##### Document passage

Figure 3. MV particle structure, genome organization and targeting approaches.

The MV genome has six genes that code for eight proteins. The first gene codes for the nucleocapsid protein (N) that encapsidates the genomic RNA. The last gene (L) codes for the polymerase protein that replicates and transcribes the genome together with the phosphoprotein (P), a polymerase cofactor. The matrix protein (M) organizes virus particle assembly. The two glycoproteins haemagglutinin (H) and the fusion (F) protein contact the receptor and execute membrane fusion, respectively. Two non-structural proteins that are coded by the P gene (C and V) control the innate immune response. a | Three-dimensional structure of MV H¹¹⁷. Residues that are necessary for signalling lymphocytic activation molecule (SLAM)-dependent or CD46-dependent fusion are in red. The site of addition of the single-chain fragment variable (scFv) is in black. b | A schematic of the P and V proteins that are encoded by the P gene. These proteins share their amino-terminal domain, but differ at the carboxyl terminus. The residues of the V and P common domain that are important for the interaction with STAT1 (signal transducer and activator of transcription 1) have been characterized. Three amino acids in a conserved hexapeptide are shown in purple. Data from the Horvath group indicate that STAT2 and MDA5 interact with different sequences in the unique cysteine-rich domain of V (A. Ramachandran, J-P. Parisien and C.M. Horvath, unpublished observations). c | Schematic of the MV F protein and amino acid sequences of its cleavage site. The standard F protein is cleaved into F₁ and F₂ fragments by furin, a ubiquitous protease. Furin cleavage occurs even after a hexameric peptide that codes for a matrix metalloproteinase 2 (MMP2) cleavage site is introduced (F-MMP), but the resulting F₁ protein, which is extended by six residues, is inactive. Trimming of three amino-terminal residues by MMP2 cleavage confers function to F-MMP.

##########

Task goal: In the figure legend on measles virus structure and targeting, which protease cleaves the standard F protein into F₁ and F₂ fragments?

##### Data section

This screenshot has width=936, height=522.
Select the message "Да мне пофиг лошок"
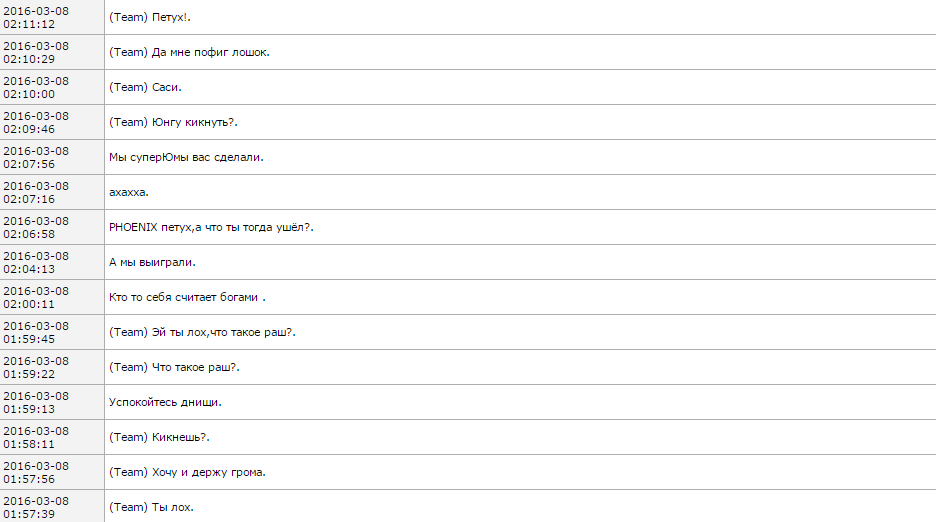coord(189,52)
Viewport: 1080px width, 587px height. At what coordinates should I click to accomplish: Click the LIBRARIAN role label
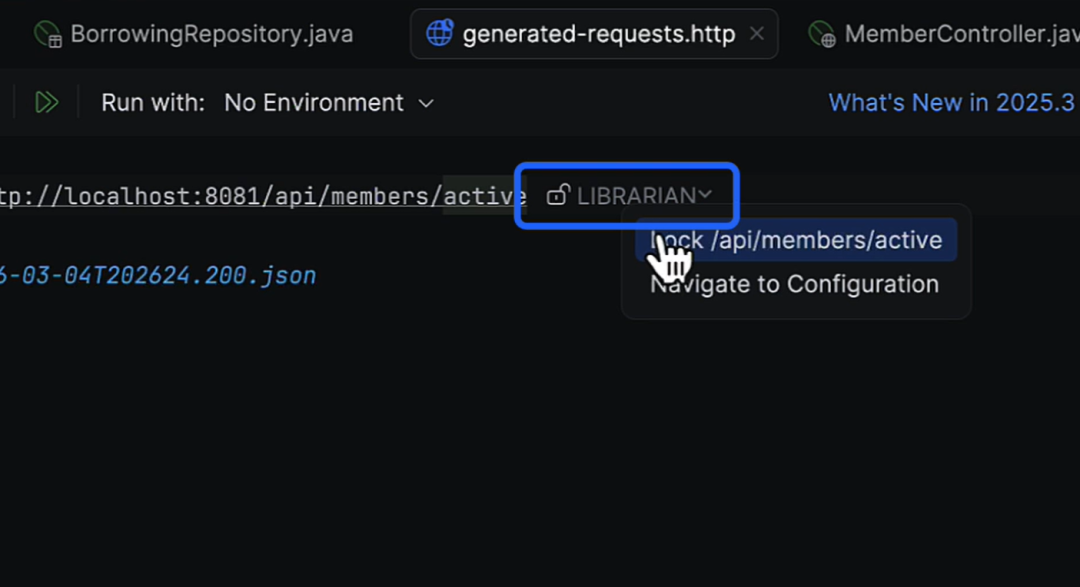pos(636,196)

##########

Answer to the exercise: Furin, a ubiquitous protease.